Determining the Users
Let's look again at the taxi example. We have already decided that the users are the ones who will actually use the system. This said, the obvious question is "Who are the users?"
The first impulse is to say the customers. This is only about half right. Although the customers are certainly users, the cabbie must be able to successfully provide the service to the customers. In other words, providing an interface that would, no doubt, please the customer, such as "Take me to the airport for free," is not going to go over well with the cabbie. Thus, in reality, to build a realistic and usable interface, both the customer and the cabbie must be considered users.
For a software analogy, consider that users might want a programmer to provide a certain function. However, if the programmer finds the request technically impossible, it is not a reasonable request.

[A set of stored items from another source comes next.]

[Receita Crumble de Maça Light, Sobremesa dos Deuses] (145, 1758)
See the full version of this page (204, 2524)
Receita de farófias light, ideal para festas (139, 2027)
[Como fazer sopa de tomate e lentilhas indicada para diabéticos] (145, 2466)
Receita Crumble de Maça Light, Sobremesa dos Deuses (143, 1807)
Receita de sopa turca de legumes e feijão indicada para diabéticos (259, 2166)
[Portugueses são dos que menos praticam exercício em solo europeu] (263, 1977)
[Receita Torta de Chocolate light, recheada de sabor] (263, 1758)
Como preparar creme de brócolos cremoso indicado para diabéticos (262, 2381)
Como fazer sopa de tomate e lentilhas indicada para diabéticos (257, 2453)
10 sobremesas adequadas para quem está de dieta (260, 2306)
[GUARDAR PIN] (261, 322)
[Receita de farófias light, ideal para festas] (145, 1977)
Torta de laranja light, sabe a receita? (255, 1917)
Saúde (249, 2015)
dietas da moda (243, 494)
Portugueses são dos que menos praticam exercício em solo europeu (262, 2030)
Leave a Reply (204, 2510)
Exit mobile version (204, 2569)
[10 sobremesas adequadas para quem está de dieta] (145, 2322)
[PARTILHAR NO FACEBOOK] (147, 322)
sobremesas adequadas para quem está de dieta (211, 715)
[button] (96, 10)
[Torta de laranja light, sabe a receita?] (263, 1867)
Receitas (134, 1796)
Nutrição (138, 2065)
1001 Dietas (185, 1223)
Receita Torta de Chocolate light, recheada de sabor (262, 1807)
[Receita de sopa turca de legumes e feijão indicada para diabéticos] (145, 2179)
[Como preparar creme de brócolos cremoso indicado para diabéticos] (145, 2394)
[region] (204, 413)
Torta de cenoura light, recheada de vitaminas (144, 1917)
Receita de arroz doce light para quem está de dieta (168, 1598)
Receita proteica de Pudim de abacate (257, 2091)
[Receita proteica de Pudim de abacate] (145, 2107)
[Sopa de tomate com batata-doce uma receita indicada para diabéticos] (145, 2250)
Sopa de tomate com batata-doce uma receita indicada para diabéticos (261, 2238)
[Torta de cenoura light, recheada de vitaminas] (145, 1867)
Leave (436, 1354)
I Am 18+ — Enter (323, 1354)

In short, any object that sends a message to the taxi object is considered a user (and yes, the users are objects, too). Figure 3 shows how the cabbie provides a service.

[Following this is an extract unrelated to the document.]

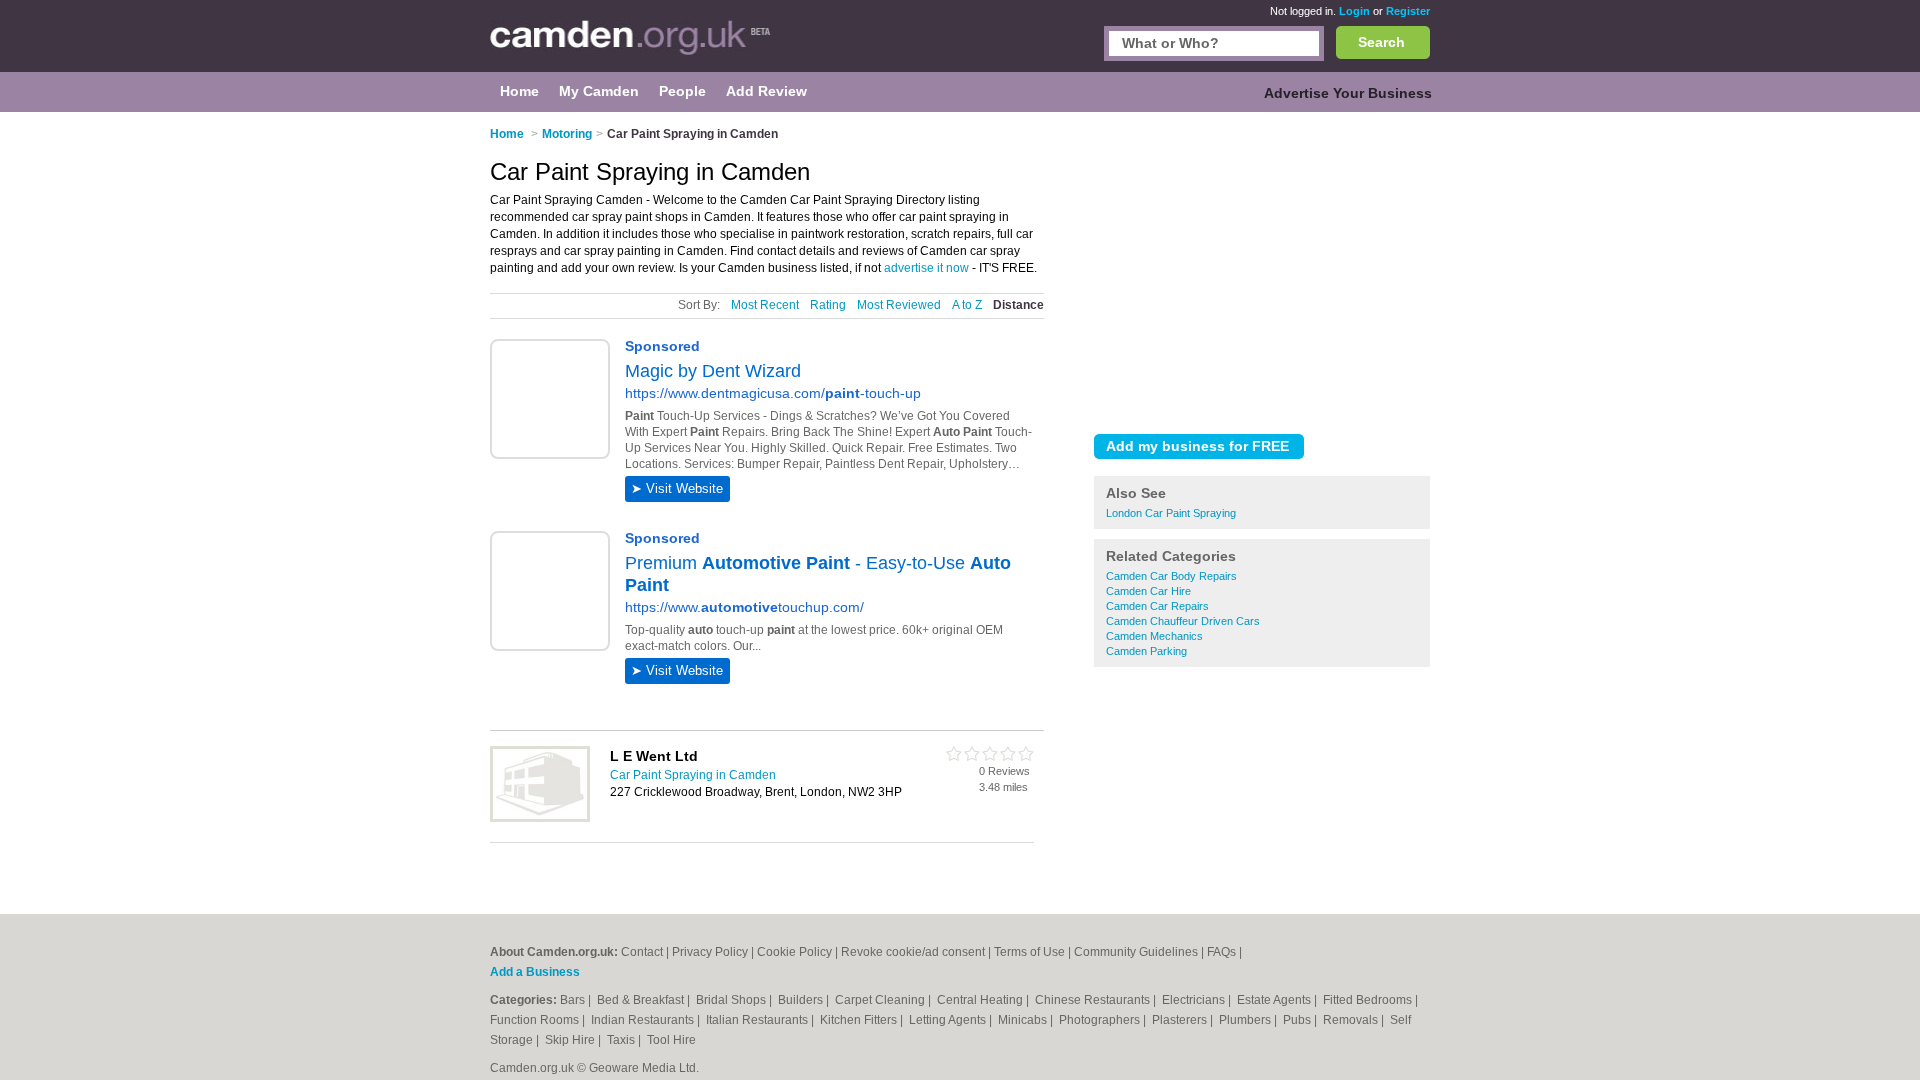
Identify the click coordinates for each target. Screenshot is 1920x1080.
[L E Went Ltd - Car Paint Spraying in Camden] (540, 818)
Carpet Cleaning (881, 1000)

Note: The cabbie is most likely an object as well.
Identifying the users is only a part of the exercise. After the users are identified, you must determine the behaviors of the objects. From the viewpoint of all the users, begin identifying the purpose of each object and what it must do to perform properly. Note that many of the initial choices will not survive the final cut of the public interface. These choices are identified by gathering requirements by using various methods such as UML use cases.
Figure 3: Providing services.
In their book Object-Oriented Design in Java, Gilbert and McCarty point out that the environment often imposes limitations on what an object can do. In fact, environmental constraints are almost always a factor. Computer hardware might limit software functionality. For example, a system might not be connected to a network, or a company might use a specific type of printer. In the taxi example, the cab cannot drive on a road if a bridge is out, even if it provides a quicker way to the airport.
Identifying the Public Interfaces
With all the information gathered about the users, the object behaviors, and the environment, you need to determine the public interfaces for each user object. So, think about how you would use the taxi object:
- Get into the taxi.
- Tell the cabbie where you want to go.
- Pay the cabbie.
- Give the cabbie a tip.
- Get out of the taxi.
What do you need to do to use the taxi object?
- Have a place to go.
- Hail a taxi.
- Pay the cabbie money.
Initially, you think about how the object is used and not how it is built. You might discover that the object needs more interfaces, such as "Put luggage in the trunk" or "Enter into a mindless conversation with the cabbie." Figure 4 provides a class diagram that lists possible methods for the Cabbie class.
Figure 4: The methods in a cabbie class.
As is always the case, nailing down the final interface is an iterative process. For each interface, you must determine whether the interface contributes to the operation of the object. If it does not, perhaps it is not necessary. Many OO texts recommend that each interface model only one behavior. This returns us to the question of how abstract we want to get with the design. If we have an interface called enterTaxi(), we certainly do not want enterTaxi() to have logic in it to pay the cabbie. If we do this, then not only is the design somewhat illogical, but there is virtually no way that a user of the class can tell what has to be done to simply pay the cabbie.